* **Work instruction**:
Copy the entries below verbatim, omitting any pictures they contain.

◇ ◇ ◇ ◇ ◇

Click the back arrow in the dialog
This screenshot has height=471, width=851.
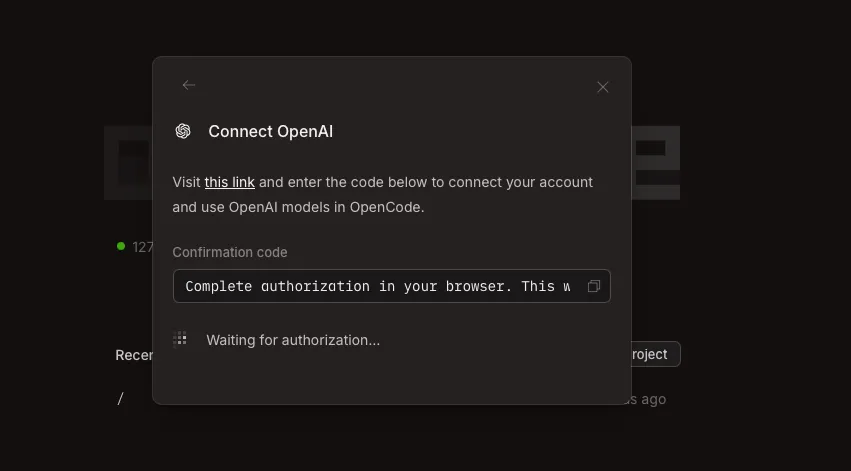click(188, 86)
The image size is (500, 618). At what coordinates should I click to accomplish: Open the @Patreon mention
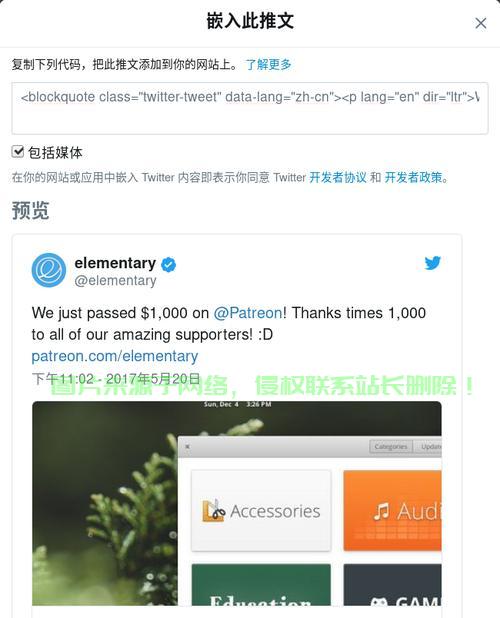pyautogui.click(x=248, y=313)
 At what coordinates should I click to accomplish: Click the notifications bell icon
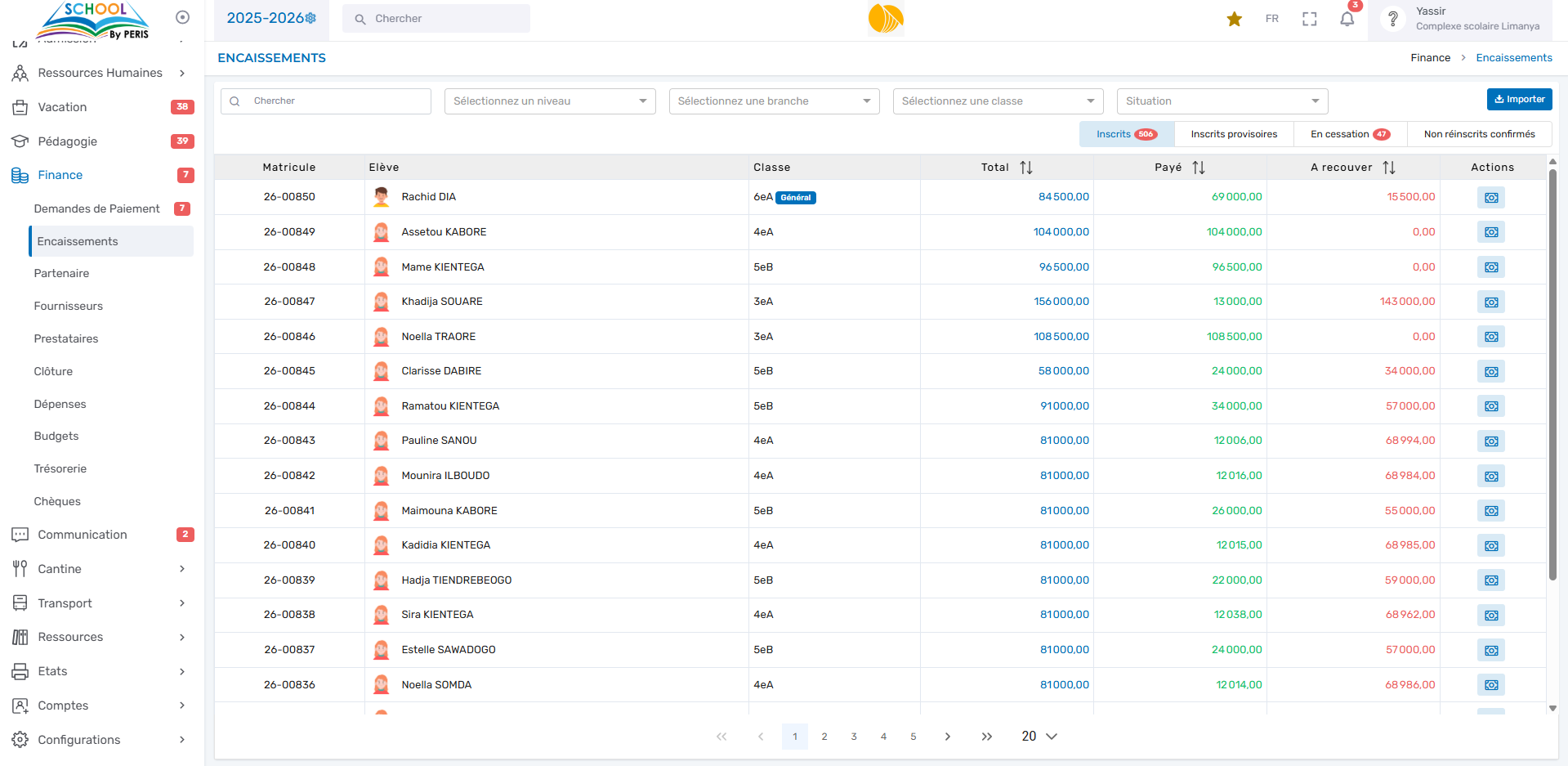point(1347,19)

◇ ◇ ◇ ◇ ◇

* **Task answer**:
Click the back arrow in the dialog
This screenshot has height=471, width=851.
click(188, 86)
The image size is (500, 618). At what coordinates should I click to accomplish: Open the @Patreon mention
pyautogui.click(x=248, y=313)
 At what coordinates should I click to accomplish: Click the notifications bell icon
point(1347,19)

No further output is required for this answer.